Object Not Found when Process is Closed and Reopened

Hi, 

 

I've been having an issue when my application is closed and reopened in the same test (or test suite). A test will run successfully the first time but if the exact same test is run again the objects cannot be found.

 

The objects have the exact same definition when viewed through the object explorer. The only difference between the instances as far as I can tell is the process Id. I have done several different checks and the original instance is definitely fully closed before the other instance opens. 

 

The error is either object not found or JavaScript runtime error RPC Server is undefined. 

 

All my variables are defined in a separate unit and evaluated when needed, if I use the same definition but a different name for the variables it works fine. I'm thinking test complete is still storing the original definition somewhere. I've tried using RefreshMappingInfo to redefining the process, this does remove the processes definition but does not solve the issue when it is redefined. 

 

I'm still quite new to TestComplete so sorry if this is obvious.

 

Thanks for your help, 

 

Matt

 

  • I've realised and solved the problem, I was saving the objects back over the definitions in my Variables Unit (I started doing this to save the number of variables I needed to define when I first started making tests). Thanks for your help 

4 Replies

  • tristaanogre's avatar
    tristaanogre
    Esteemed Contributor

    How are you identifying the object?  Are you using NameMapping to do the object identification?  Or are you using some other method?  If you're capturing the process using something other than NameMapping, the process object is no longer valid when the process is closed and then re-opened because assigning the process that way assigns the specific process.  If you reference the process using NameMapping, it does a check to see if the process is present and, if so, returns what it finds rather than storing the information from a previous instance.

  • MattMauger's avatar
    MattMauger
    Occasional Contributor

    Hi, thanks for the quick reply,  I'm not using NameMapping no, I've written them out as strings in a separate unit and using eval() to call them. 

  • MattMauger's avatar
    MattMauger
    Occasional Contributor

    I've realised and solved the problem, I was saving the objects back over the definitions in my Variables Unit (I started doing this to save the number of variables I needed to define when I first started making tests).
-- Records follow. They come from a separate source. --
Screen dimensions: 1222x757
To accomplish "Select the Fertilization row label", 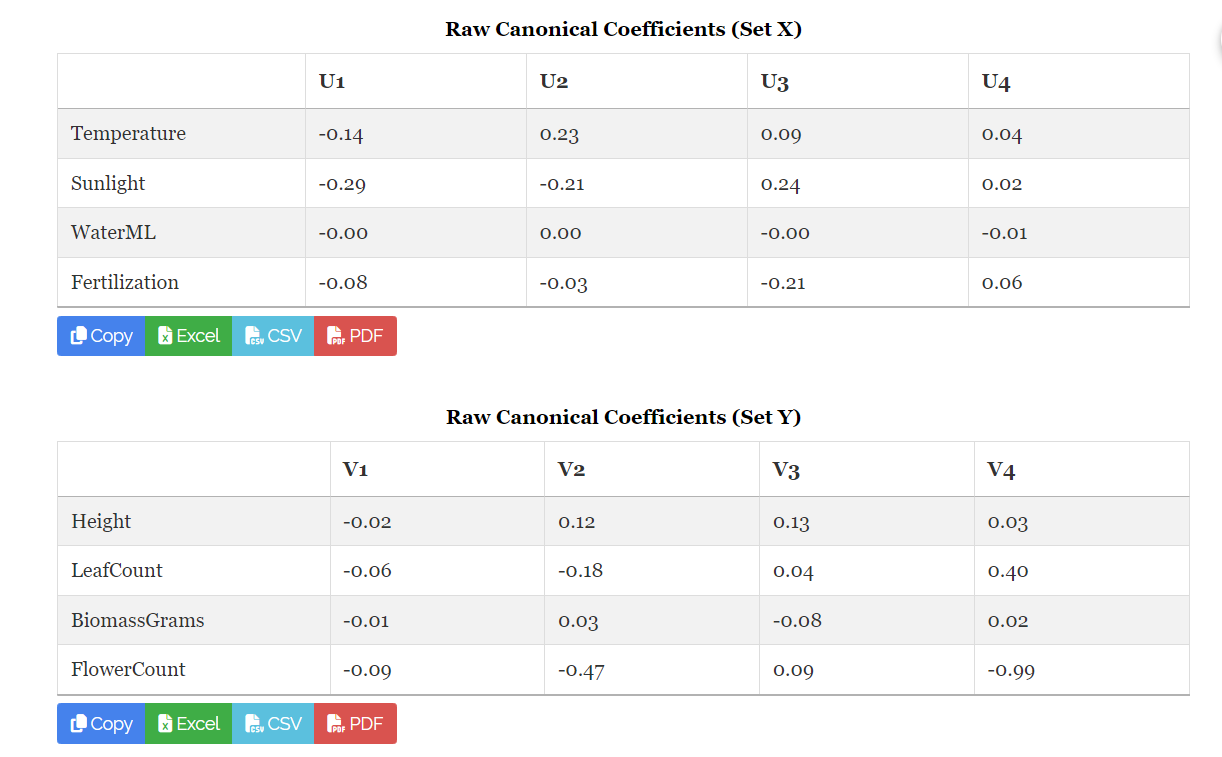I will (125, 283).
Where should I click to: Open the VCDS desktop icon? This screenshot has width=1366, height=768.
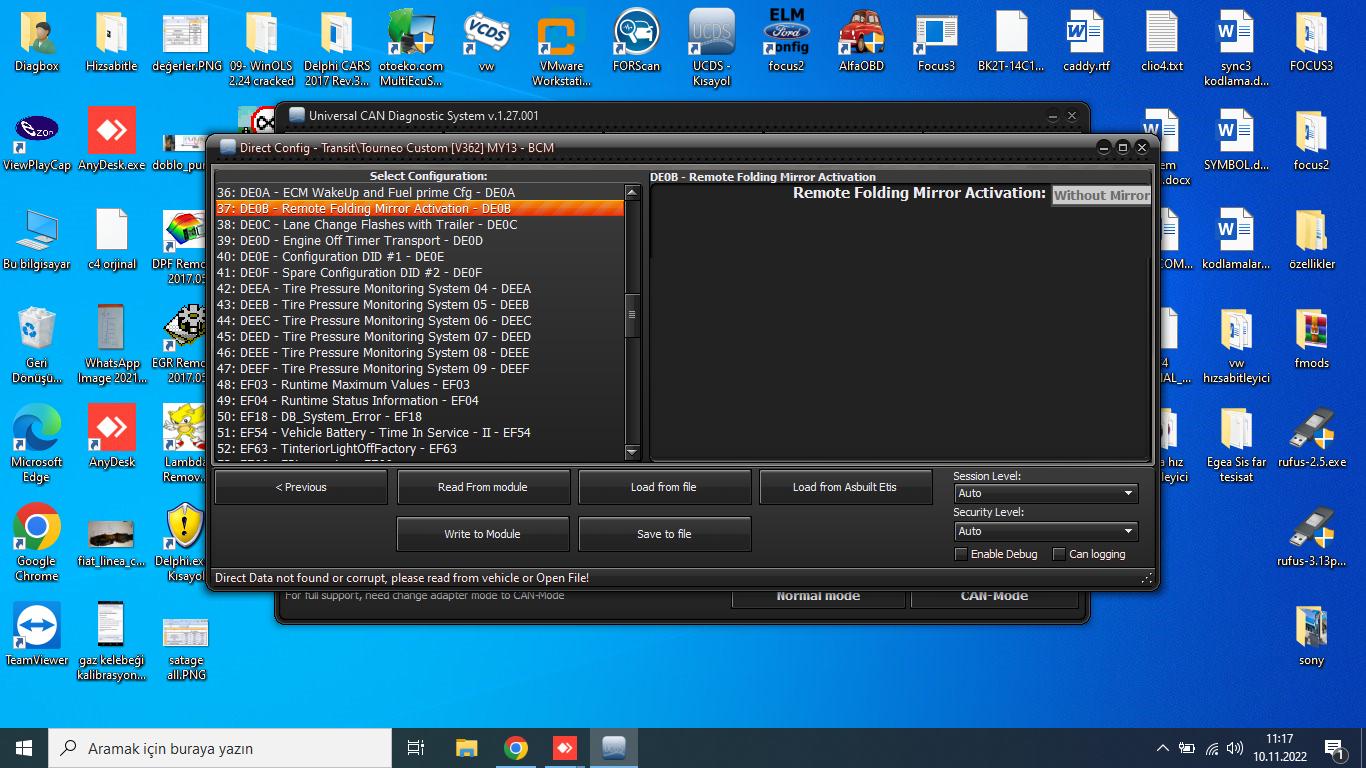[x=487, y=38]
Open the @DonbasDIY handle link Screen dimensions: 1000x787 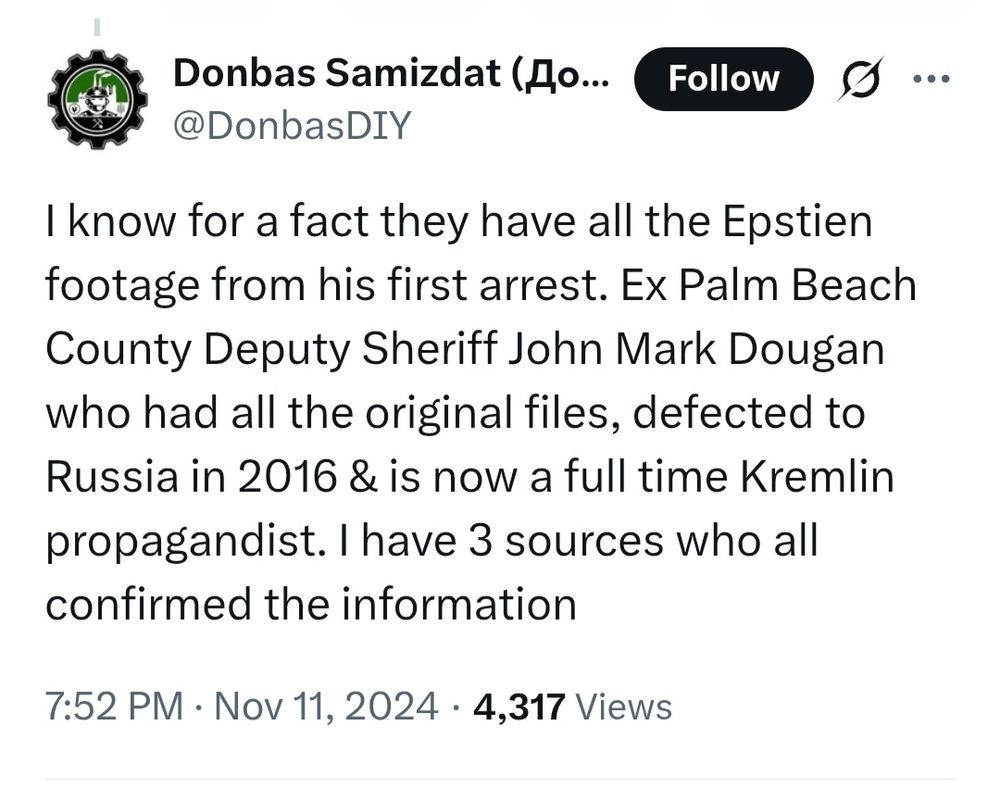pyautogui.click(x=292, y=125)

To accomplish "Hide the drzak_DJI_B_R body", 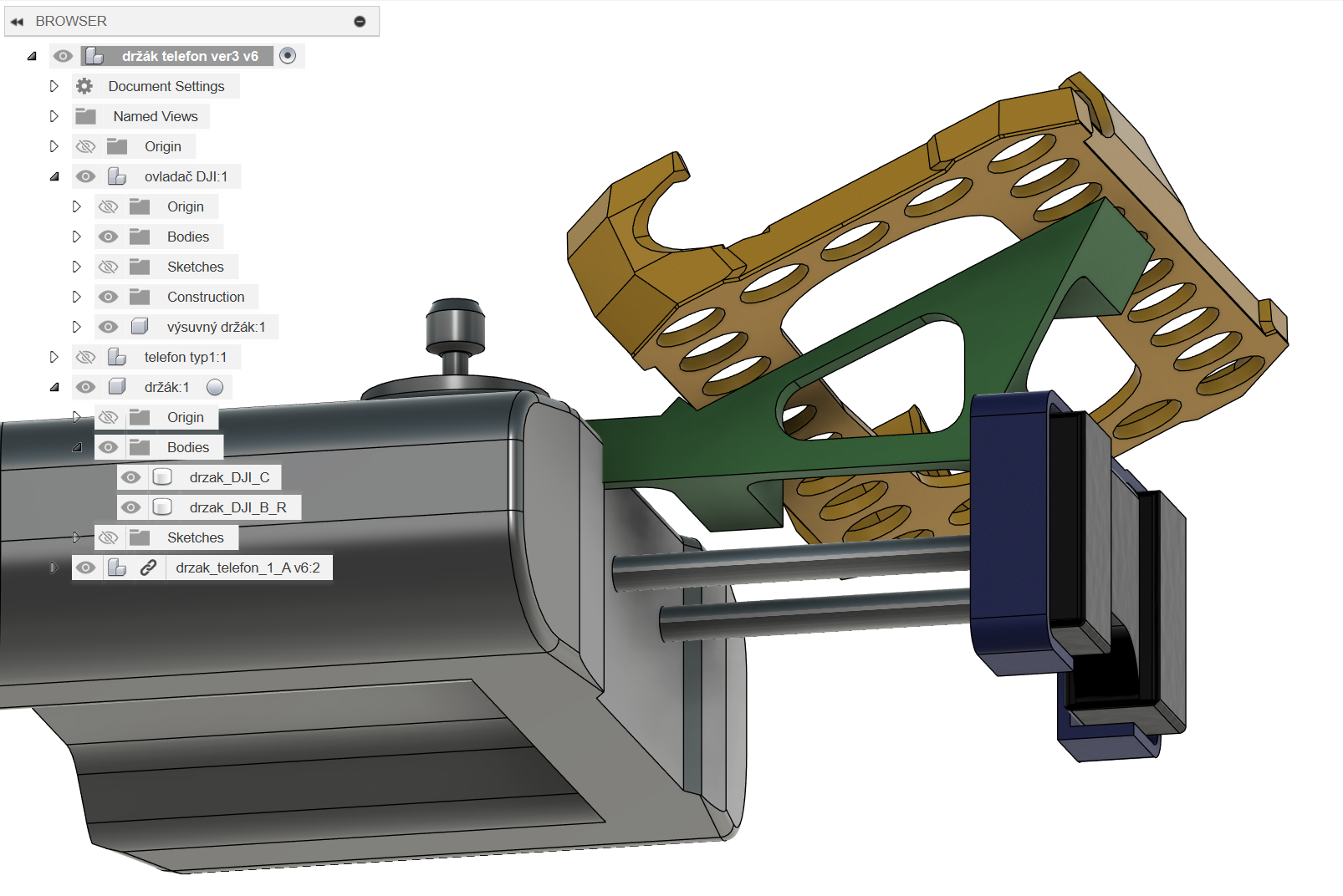I will 130,507.
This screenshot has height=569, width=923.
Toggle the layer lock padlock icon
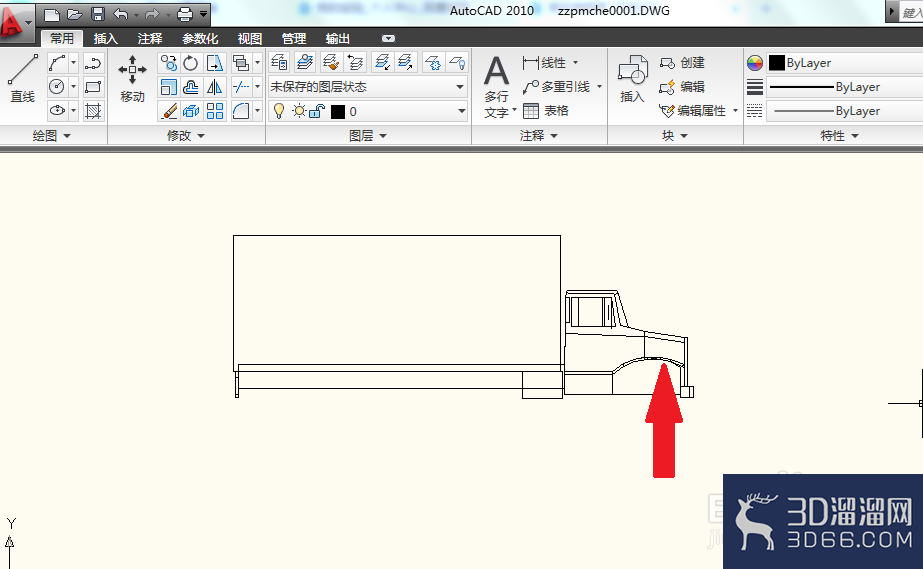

Thanks for your help 

    • tristaanogre's avatar
      tristaanogre
      Esteemed Contributor

      As I understand it, you've basically, in code, replicated the NameMapping feature to some extent but simply by using an "eval" to assign to a variable a current object.  

      While it works to some extent, as you noticed, this has some inherent problems and can end up with performance problems, code maintenance problems when hierarchies change, etc.  I would recommend investigating the NameMapping feature and using it instead of your code method.